- [Description of the task] What you write should match, word for word, the lines from the one containing "Given: Click the" through the end of the data, with no pictures.

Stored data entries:

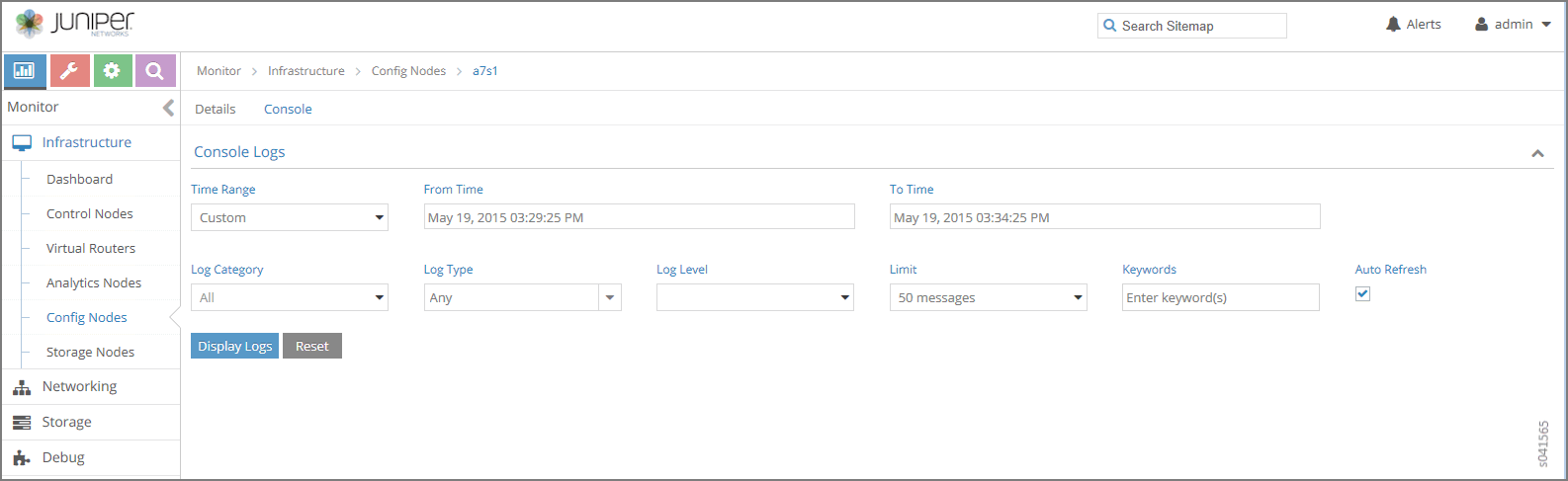The width and height of the screenshot is (1568, 481).
Task: Click the Debug puzzle icon
Action: point(21,458)
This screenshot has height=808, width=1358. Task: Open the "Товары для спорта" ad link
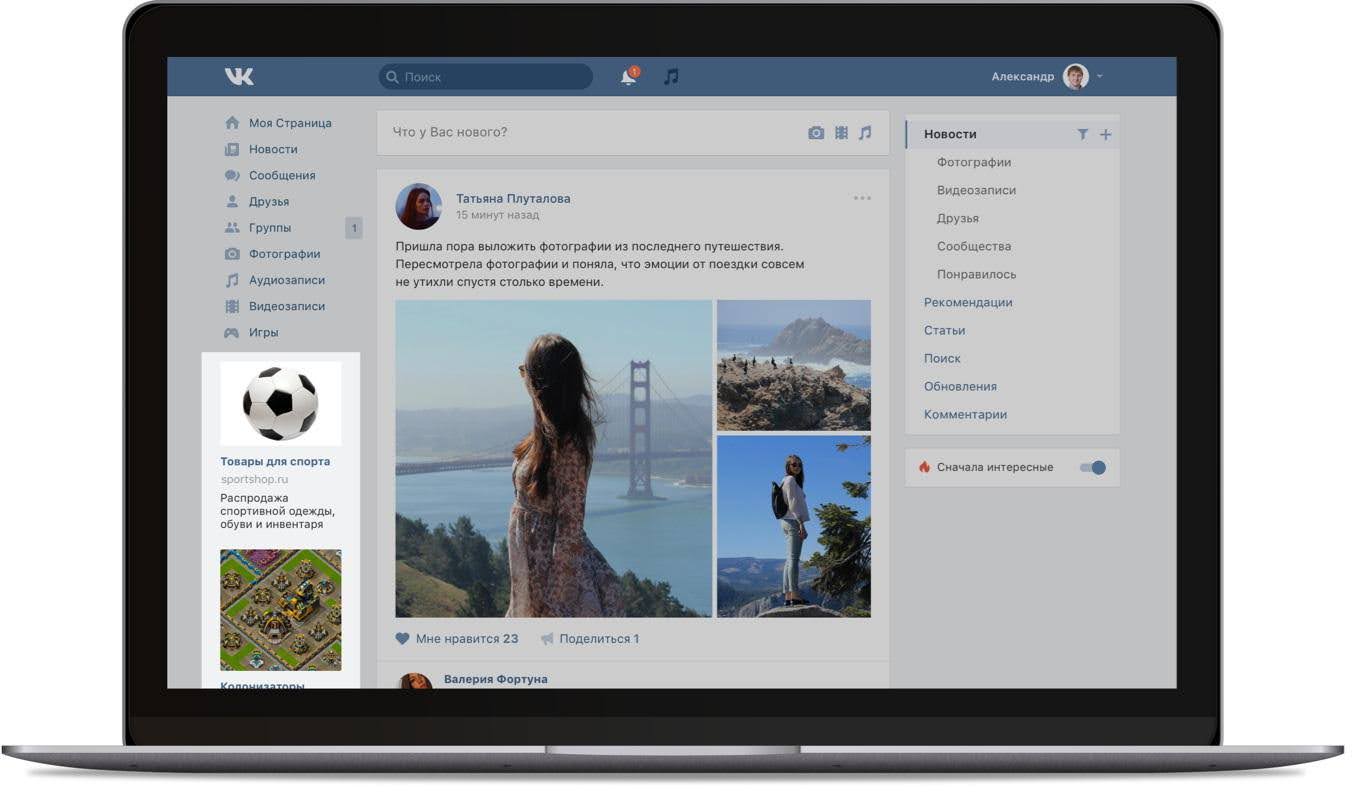pyautogui.click(x=275, y=461)
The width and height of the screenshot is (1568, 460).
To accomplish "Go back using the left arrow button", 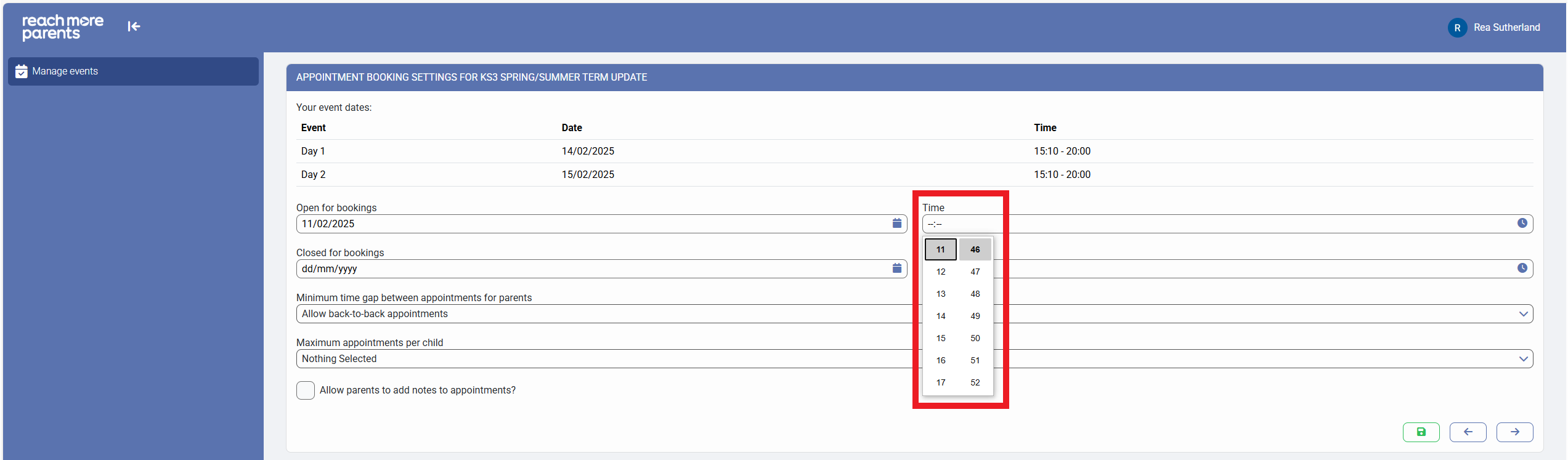I will coord(1468,432).

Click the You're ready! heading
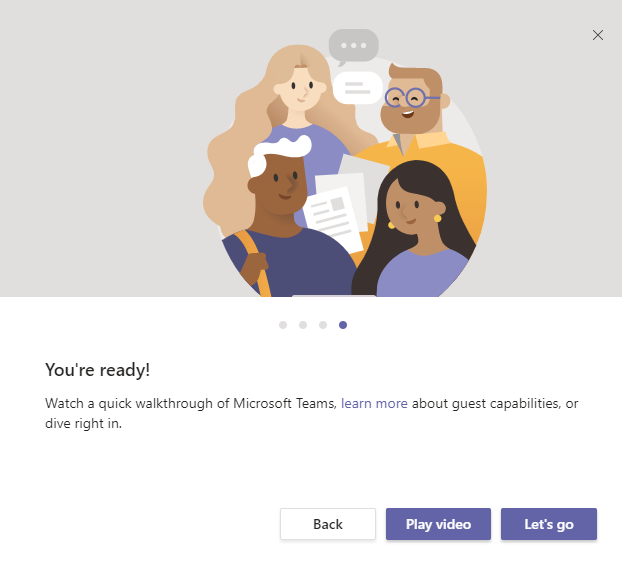click(98, 370)
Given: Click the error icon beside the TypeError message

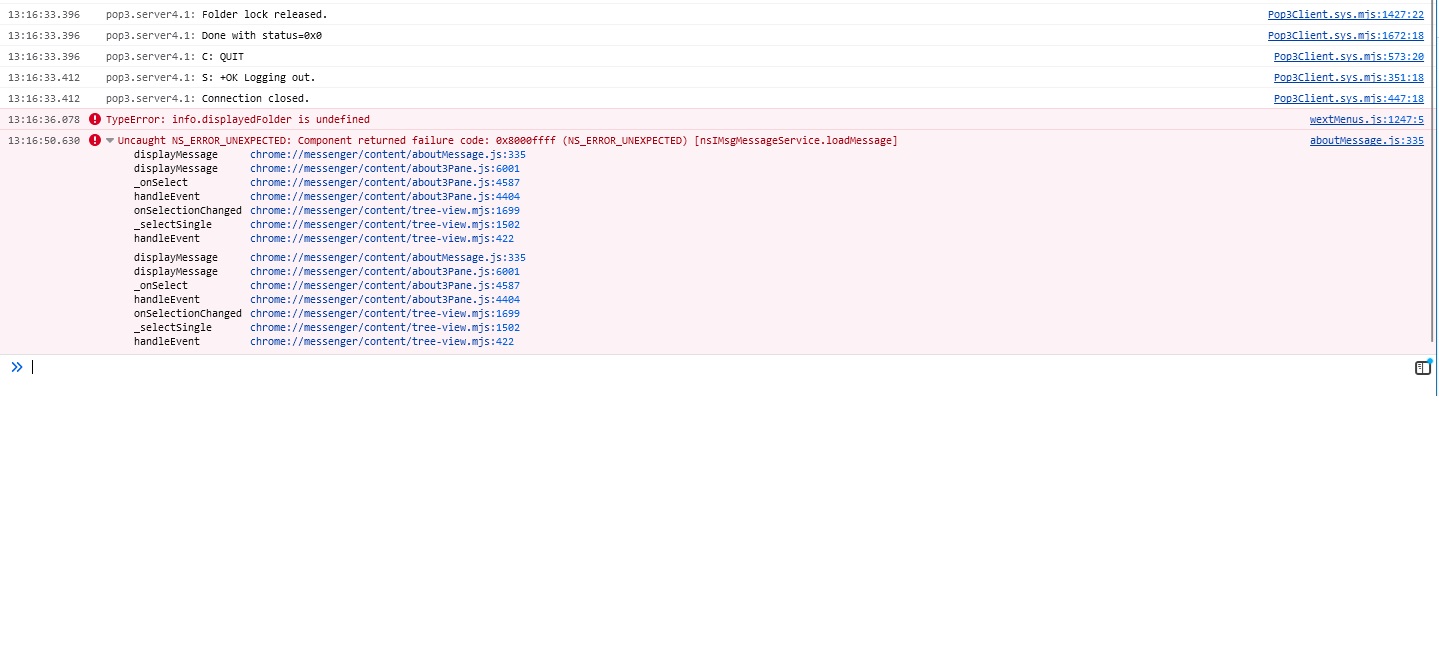Looking at the screenshot, I should [95, 119].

- [Exercise result]
Given: Click the error icon beside the TypeError message

Looking at the screenshot, I should [95, 119].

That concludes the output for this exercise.